São estes avanços que estão a fazer mover outras peças no xadrez da tecnologia, como a empresa Neuralink, do milionário Elon Musk, que está a trabalhar para permitir o carregamento de informação para o cérebro. Porquê? “Apercebi-me nos anos recentes de que a inteligência artificial vai obviamente passar a inteligência humana em grande medida”, disse o sul-africano em 2017, durante uma entrevista. Para Musk, a única forma de não sermos subjugados à vontade das máquinas é fazermos upgrade às nossas capacidades enquanto humanos.
Uma visão que para Martin Wezowski, designer líder e futurista na tecnológica alemã SAP, não está correta. “Já estamos a assumir que é competição [entre humanos e máquinas]. Isso é uma suposição injusta. Diria que a tecnologia e os humanos estão sempre a viver numa simbiose. Olha para o fogo, inventámos o fogo e começámos a controlá-lo”, exemplificou. O perito tem uma palavra para esta mistura entre humano e máquina que parece inevitável – Humachine. “Não existe o nós contra eles. É nós, ponto final.”

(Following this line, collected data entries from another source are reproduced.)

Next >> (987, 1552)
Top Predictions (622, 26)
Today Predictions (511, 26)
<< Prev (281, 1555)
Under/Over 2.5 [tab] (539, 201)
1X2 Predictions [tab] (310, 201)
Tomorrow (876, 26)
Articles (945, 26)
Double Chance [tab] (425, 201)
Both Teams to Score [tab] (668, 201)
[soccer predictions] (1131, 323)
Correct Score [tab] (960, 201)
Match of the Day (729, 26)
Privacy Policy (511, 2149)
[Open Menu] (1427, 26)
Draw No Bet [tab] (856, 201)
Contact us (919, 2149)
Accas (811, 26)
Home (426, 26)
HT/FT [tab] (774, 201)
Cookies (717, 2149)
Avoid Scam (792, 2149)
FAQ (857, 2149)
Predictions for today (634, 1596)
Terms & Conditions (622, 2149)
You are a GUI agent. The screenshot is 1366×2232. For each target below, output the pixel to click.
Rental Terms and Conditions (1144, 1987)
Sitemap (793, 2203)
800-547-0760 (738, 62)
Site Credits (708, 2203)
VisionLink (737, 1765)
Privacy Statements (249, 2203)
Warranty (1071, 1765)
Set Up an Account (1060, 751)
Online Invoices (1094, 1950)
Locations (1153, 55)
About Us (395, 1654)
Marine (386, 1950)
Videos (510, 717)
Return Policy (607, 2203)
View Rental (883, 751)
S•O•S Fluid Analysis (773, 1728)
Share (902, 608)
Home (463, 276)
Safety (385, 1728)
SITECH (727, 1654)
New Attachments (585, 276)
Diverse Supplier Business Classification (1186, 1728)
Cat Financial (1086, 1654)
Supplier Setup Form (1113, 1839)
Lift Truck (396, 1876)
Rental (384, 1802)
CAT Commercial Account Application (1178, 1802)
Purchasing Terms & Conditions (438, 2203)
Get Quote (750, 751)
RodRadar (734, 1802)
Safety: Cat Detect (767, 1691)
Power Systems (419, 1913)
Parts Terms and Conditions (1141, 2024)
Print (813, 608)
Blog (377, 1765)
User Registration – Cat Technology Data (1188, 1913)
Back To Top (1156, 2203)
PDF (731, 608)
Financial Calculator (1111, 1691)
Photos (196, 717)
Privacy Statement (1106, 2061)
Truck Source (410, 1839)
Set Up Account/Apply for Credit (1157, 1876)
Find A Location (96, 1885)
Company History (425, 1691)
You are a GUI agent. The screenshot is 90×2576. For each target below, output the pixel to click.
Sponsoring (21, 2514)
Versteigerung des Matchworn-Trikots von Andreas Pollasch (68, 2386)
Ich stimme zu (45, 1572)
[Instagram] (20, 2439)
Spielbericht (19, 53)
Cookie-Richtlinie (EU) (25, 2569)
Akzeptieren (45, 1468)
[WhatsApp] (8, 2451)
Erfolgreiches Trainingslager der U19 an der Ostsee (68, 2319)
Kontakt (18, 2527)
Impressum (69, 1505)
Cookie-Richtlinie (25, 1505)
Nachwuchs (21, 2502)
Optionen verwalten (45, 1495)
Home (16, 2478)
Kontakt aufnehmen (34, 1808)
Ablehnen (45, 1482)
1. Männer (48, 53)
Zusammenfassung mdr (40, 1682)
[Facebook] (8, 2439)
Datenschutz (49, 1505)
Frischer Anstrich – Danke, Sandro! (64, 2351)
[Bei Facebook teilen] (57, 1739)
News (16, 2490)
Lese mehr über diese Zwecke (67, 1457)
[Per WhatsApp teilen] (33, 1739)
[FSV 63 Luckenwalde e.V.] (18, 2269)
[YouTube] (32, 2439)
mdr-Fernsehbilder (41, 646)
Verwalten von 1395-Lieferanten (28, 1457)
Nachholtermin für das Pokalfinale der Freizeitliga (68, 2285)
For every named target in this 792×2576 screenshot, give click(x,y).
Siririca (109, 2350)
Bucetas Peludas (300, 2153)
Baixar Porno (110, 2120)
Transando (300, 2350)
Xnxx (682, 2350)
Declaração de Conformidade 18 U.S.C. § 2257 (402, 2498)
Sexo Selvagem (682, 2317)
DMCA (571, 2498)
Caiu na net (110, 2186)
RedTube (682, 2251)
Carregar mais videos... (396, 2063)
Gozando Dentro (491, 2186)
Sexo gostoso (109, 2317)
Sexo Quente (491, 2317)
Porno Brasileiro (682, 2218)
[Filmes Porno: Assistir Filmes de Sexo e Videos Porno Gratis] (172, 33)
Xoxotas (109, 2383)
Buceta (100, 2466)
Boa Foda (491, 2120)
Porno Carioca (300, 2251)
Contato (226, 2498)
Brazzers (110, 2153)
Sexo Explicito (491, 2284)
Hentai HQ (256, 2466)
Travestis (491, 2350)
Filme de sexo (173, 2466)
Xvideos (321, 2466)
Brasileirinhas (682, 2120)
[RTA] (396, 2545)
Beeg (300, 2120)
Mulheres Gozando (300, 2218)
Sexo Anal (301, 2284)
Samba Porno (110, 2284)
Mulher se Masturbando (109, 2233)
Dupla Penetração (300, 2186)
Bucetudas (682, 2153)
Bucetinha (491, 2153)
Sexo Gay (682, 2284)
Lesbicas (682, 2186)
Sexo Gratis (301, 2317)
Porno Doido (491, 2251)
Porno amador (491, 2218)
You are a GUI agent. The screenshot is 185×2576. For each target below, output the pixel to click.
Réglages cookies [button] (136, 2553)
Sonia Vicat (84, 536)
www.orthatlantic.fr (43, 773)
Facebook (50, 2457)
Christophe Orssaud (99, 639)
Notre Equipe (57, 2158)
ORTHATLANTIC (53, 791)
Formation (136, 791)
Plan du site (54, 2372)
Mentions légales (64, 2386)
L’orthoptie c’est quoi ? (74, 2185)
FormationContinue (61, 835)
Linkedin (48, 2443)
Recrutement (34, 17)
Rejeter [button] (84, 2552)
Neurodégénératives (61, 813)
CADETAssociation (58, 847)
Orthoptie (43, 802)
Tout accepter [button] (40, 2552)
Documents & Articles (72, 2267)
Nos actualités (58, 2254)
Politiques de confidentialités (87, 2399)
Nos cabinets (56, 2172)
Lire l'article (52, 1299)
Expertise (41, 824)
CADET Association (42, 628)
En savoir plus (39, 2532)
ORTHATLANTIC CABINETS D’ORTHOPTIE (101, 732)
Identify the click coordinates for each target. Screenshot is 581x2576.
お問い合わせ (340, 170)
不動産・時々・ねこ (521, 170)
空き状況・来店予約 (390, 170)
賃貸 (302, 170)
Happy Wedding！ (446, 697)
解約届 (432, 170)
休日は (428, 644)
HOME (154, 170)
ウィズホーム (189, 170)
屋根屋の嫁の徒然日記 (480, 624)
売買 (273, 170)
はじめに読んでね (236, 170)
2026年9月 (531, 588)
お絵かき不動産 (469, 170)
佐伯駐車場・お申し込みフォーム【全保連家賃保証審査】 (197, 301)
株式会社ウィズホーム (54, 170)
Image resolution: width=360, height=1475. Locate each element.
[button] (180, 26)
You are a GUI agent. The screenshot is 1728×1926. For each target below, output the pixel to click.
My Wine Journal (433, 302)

Martin é um crente na infusão de tecnologia no cérebro humano e explica a sua posição com recurso à palavra francesa amour, que significa amor.
“Se vemos que os caminhos neurais se ligam de determinada forma para criar uma memória, como o de uma palavra em francês, que tal fazer essa conexão, mas sem se ter a memória? Basicamente, implantar informação. Com a nanotecnologia ou com outras investigações em que pode influenciar-se o cérebro com luz, pode lá colocar-se informação. Um dia, ao beber um café cheio de nanorrobôs, o que estás a beber é o caminho para a língua francesa.”
Este é um futuro, nas palavras do próprio Martin, “possível”, mas que agora é “imaginário”, é “ficção científica”. O que por si só acaba por não ser um problema, pois sonhar com o que parece impossível é o que faz alguém, como Anton Guimerà, mover as pedras necessárias para criar o caminho até à visão final.